• INPUT DATA

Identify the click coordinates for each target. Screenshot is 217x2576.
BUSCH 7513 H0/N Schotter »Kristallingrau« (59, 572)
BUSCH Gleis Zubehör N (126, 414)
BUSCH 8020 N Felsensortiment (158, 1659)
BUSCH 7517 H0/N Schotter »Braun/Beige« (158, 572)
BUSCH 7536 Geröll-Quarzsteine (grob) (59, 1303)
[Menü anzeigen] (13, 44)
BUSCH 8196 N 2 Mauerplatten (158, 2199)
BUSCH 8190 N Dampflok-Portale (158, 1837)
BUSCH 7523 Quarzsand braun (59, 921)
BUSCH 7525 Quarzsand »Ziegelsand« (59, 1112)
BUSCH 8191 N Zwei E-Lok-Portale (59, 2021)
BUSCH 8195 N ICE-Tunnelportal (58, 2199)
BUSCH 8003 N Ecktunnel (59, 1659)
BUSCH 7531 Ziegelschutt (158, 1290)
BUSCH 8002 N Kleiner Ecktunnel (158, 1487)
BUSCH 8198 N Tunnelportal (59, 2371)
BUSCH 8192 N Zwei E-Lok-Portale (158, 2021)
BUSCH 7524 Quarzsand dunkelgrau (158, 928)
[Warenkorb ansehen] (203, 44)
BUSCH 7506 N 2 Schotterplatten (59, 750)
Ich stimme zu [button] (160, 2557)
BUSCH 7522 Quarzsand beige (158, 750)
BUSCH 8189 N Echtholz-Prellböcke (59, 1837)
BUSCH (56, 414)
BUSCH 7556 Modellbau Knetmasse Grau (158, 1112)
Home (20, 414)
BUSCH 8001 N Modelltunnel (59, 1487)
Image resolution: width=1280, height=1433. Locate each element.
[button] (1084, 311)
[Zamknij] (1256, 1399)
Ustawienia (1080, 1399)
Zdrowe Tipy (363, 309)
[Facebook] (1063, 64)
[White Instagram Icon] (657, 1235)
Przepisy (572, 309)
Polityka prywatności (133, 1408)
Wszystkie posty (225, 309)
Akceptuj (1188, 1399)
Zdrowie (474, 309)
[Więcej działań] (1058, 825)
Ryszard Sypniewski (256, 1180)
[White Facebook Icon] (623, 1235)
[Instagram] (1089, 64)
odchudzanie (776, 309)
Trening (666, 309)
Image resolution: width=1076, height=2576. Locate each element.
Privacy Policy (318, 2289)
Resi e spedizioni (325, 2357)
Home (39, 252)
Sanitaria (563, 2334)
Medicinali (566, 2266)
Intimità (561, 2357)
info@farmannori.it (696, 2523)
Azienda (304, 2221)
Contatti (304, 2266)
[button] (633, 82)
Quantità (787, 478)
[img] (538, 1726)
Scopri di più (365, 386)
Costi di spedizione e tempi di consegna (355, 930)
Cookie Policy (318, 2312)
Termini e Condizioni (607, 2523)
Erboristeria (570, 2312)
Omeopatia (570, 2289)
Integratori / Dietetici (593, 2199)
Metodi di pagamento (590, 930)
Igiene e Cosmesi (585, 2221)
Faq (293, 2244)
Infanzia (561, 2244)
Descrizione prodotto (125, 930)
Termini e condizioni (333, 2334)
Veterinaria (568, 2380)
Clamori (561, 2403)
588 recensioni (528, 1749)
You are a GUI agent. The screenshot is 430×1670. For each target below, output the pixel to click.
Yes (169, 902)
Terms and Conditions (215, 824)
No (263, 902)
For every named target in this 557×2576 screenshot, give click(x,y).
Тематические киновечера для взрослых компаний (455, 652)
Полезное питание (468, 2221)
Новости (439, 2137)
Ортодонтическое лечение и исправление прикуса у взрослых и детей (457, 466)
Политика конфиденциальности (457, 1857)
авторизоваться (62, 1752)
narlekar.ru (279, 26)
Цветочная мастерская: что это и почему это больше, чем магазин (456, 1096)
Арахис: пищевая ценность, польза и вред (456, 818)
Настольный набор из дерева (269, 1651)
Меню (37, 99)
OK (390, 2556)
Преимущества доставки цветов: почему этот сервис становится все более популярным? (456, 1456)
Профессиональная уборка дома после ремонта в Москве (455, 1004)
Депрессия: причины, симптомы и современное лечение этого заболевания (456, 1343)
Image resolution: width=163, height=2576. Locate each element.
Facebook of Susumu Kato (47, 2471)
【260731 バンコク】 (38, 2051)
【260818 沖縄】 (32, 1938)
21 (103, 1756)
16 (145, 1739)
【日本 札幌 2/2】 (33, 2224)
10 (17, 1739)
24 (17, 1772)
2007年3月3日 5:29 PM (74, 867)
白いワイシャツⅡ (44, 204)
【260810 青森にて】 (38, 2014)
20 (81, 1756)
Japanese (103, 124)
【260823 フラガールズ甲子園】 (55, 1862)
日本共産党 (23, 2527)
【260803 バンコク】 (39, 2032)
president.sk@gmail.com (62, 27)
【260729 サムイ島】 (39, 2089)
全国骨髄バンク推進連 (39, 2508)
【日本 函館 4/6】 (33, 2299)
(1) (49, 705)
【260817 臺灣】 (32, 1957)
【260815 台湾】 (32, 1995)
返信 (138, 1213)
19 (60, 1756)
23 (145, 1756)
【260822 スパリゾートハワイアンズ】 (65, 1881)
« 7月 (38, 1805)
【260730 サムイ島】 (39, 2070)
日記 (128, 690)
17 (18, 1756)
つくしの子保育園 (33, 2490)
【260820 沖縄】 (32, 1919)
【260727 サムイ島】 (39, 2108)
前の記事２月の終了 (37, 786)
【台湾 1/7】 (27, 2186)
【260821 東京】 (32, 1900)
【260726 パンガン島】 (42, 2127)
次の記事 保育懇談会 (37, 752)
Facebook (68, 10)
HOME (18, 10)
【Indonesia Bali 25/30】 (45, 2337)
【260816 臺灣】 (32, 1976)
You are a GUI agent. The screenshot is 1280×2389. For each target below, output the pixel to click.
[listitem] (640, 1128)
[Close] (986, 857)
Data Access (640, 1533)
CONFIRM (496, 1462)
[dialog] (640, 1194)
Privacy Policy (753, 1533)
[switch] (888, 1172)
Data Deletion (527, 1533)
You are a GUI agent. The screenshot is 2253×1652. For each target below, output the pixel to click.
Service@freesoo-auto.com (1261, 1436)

• EXERCISE INSTRUCTIONS
Reproduce, word for word and in full, only the lines above that start at the line with "23 (145, 1756)" and run through the line with "Privacy Policy (753, 1533)", both ends included.

• EXERCISE ANSWER
23 (145, 1756)
【260822 スパリゾートハワイアンズ】 (65, 1881)
« 7月 (38, 1805)
【260730 サムイ島】 (39, 2070)
日記 (128, 690)
17 (18, 1756)
つくしの子保育園 (33, 2490)
【260820 沖縄】 (32, 1919)
【260727 サムイ島】 (39, 2108)
前の記事２月の終了 (37, 786)
【台湾 1/7】 (27, 2186)
【260821 東京】 (32, 1900)
【260726 パンガン島】 (42, 2127)
次の記事 保育懇談会 (37, 752)
Facebook (68, 10)
HOME (18, 10)
【Indonesia Bali 25/30】 (45, 2337)
【260816 臺灣】 (32, 1976)
You are a GUI agent. The screenshot is 1280×2389. For each target below, output the pixel to click.
[listitem] (640, 1128)
[Close] (986, 857)
Data Access (640, 1533)
CONFIRM (496, 1462)
[dialog] (640, 1194)
Privacy Policy (753, 1533)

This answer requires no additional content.